Nitekim Ensar kadınları Hz. Peygamber’in huzuruna çıkıp: “Erkeklerden bize fırsat kalmıyor, bizler için ayrı bir gün ayırıp Allah’ın sana öğrettiklerinden bize de öğretsen” diye teklifte bulunur. Hz. Peygamber de gün ve yer tayin ederek eğitim-öğretim isteklerine bizzat karşılık vermiştir.
Namus Bekçiliği Görevi
İffet ve namus gibi değerlerin korunması nedense sadece kadından beklenir ve kadının bekçiliği de erkeğe bırakılır. Oysa kadının, bakılması haram olan şeylerden gözlerini sakındırması ve iffetini koruması emredilirken, aynı emir bir önceki ayette de erkeklere yöneltilir: “Mümin erkeklere söyle, gözlerini haramdan sakınsınlar…”(Nur,24/30-31).
DAYAK CENNETTEN Mİ ÇIKTI?
Ataerkil toplumlarda kadının dövülmesi, anlaşmazlıklarda sözüm ona çözüm yollarından biri olarak görülür. Erkek egemen karakterli bu davranış dini dayanaktan yoksundur. Erkeklerin, eşlerine karşı şiddete başvurmalarını onaylamak mümkün olmadığı gibi, böyle bir ahlaki düşkünlüğü Kur’an’la temellendirmeye kalkışmak da en hafifinden insafsızlıktır. Sevgili Peygamberimizin bu konudaki uygulamasına özellikle dikkat edilmelidir:
Resul-i Ekrem, eşlerini boşama konusunda serbest bırakacak derecede aile içi huzursuzluk yaşadığı dönemde bile eşine karşı en ufak bir şiddet eğilimi göstermemiş, eşini döven arkadaşlarını sitem ederek onları uyarmayı da ihmal etmemiştir: “Sizden biri hanımını dövecek, gece vakti de utanıp sıkılmadan onunla aynı yatağa girecek, öyle mi?”(Buhari-Tirmizi).

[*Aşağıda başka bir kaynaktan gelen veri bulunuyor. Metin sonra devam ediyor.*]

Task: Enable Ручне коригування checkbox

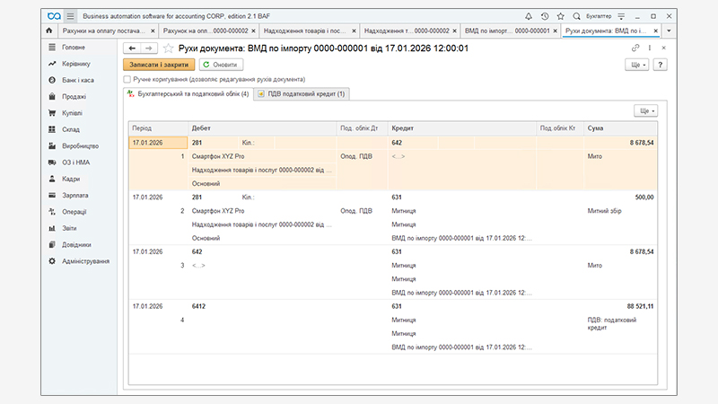Action: [x=127, y=79]
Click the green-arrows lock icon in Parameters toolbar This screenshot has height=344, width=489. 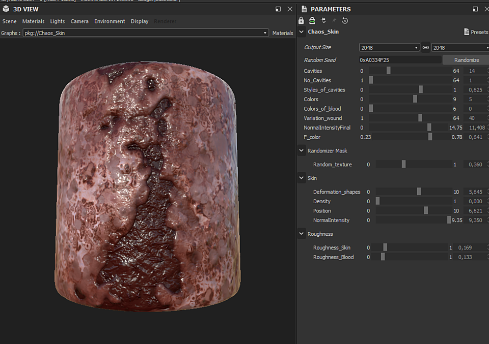tap(312, 21)
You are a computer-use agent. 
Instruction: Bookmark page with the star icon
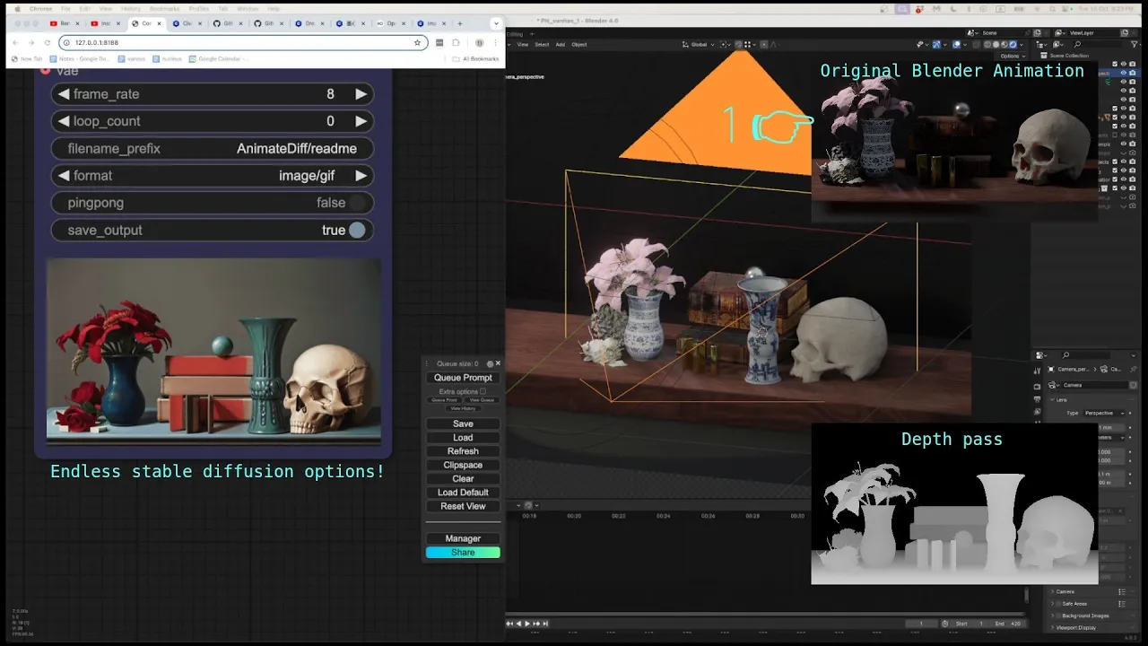tap(417, 42)
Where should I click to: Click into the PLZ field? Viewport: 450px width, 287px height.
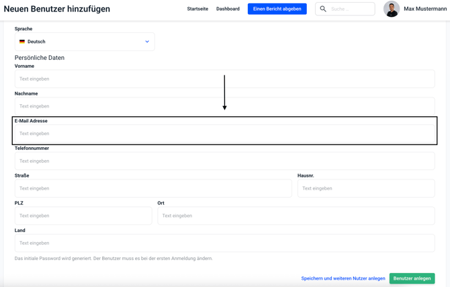point(83,216)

Hiç şüphe yok ki; iyi bir aile yuvası işbirliğini gerektirir: Eşler arasındaki ilişkilerde de karşılıklı anlayış esastır. Aralarında daima merhamet, şefkat, istişare ve dayanışma ile ancak ‘iyilikte yarışmak’ söz konusudur.
*Kadına seçme ve seçilme hakkı İngiltere’de 1918’de; Türkiye’de ise 1930’da seçme, 1934’te de seçilme hakkı verildi.
**Hz. Ayşe validemiz ve Hz. Talha’nın kızı Ayşe ilmi konuda otorite kabul edilirdi. Şifa Ümmü’l-Müminin de Hz. Hafsa’ya yazı öğretmiş ve Hz. Ömer’e de fikir danışmanlığı yapmıştır.